May 6, 2012

Into a Egyptian Pyramid, 1737 | Walking Through Egypt

Into a Pyramid, 1737
Captain Frederick Norden

Great Pyramid Of Khufu Inside
The most agreeable way of seeing the Pyramids is with a party; they mutually excite each other’s curiosity. All the prodigies related by those who have seen them before are not to be too credulously swallowed. From Cairo the tour to them may be made in a day or two. Those who have a mind to spend two days, ride off on asses through the city, cross the canal, and afterwards traverse the isle of Rhoda; on the left of which they and their asses embark, and land at Gizeh, a village opposite to Cairo. There no stop is to be made for the curious, not until a league further, where there is the inn with some chambers to let. There a very disagreeable night is passed by the curious, without beds or other convenience, they are tormented by bugs, but one night is soon over and, when curiosity eggs, such difficulties are most easily borne. Next morning the road to the Pyramids is entered on, . . . two Arabs are taken as guides. ... At the opening of the first Pyramid fire some pistols in order to dislodge the bats, then order the two Arabs to clear away the sand, that almost chokes up the farther entrance to it.

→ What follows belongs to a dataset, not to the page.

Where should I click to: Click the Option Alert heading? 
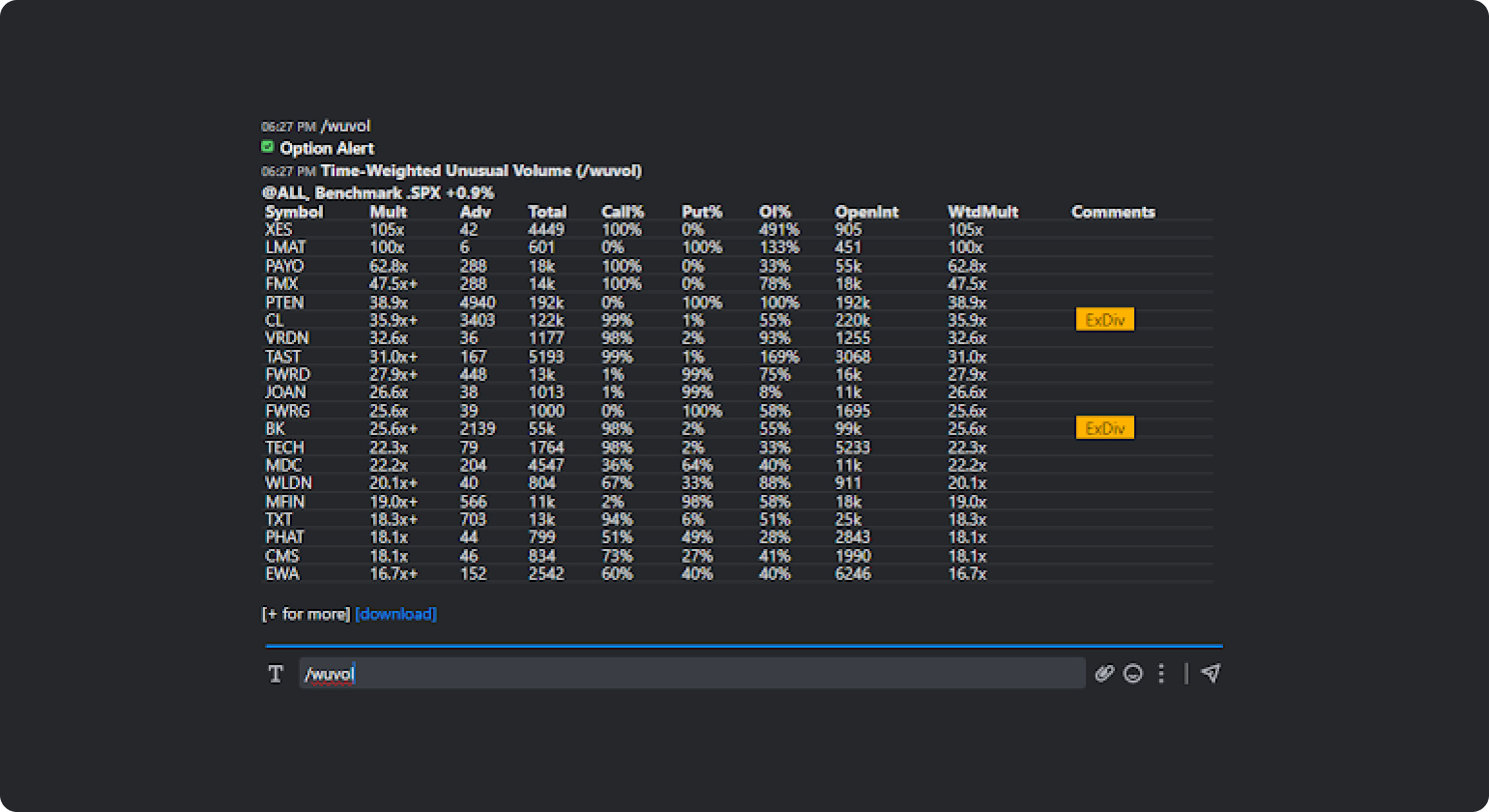pos(327,148)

This done, the next precaution is to strip to your shirt, on account of the excessive heat within the Pyramid; in this trim you get through, each person a bougie [candle] in his hand, for in this narrow avenue, it would be dangerous to use flambeaux [flaming torches] on account of the suffocating smoke. ... At the end of it there is a passage made by force, whose opening is scarce one foot and a half high, and the two Arabs, who have wriggled themselves through before, seize each leg, and drag their gentleman through this probation cleft, all covered with filth. Happily this narrow passage is not above two yards long, otherwise such tugging would be unsupportable to all . . . then a large space opens, where the traveller takes breath, and some refreshments. . . .

The progress continues with great difficulty until at last the traveller reaches a salon and their past difficulties are swallowed up with admiration.

Here, by way of amusement, pistols are fired, which excite a noise equal to that of thunder. No further objects to be seen, they return the same way with the same difficulty.

The first care of tourists when they come out of the Pyramid must be to dress instandy, cover themselves warmly, and drink a glass of generous wine, in order to prevent a pleaurisy, which they are very liable to, on account of the sudden transition from a very hot to a temperate air. This precaution observed . . . they ascend the Pyramid to contemplate the landscape all around, which is delightful. Thereon without, as well as in the chambers within, are described the names of many persons who have visited the Pyramid, and by so doing meant that their having travelled thither should be transmitted to posterity.

This first Pyramid well examined, go to the second which, being shut, is soon dispatched.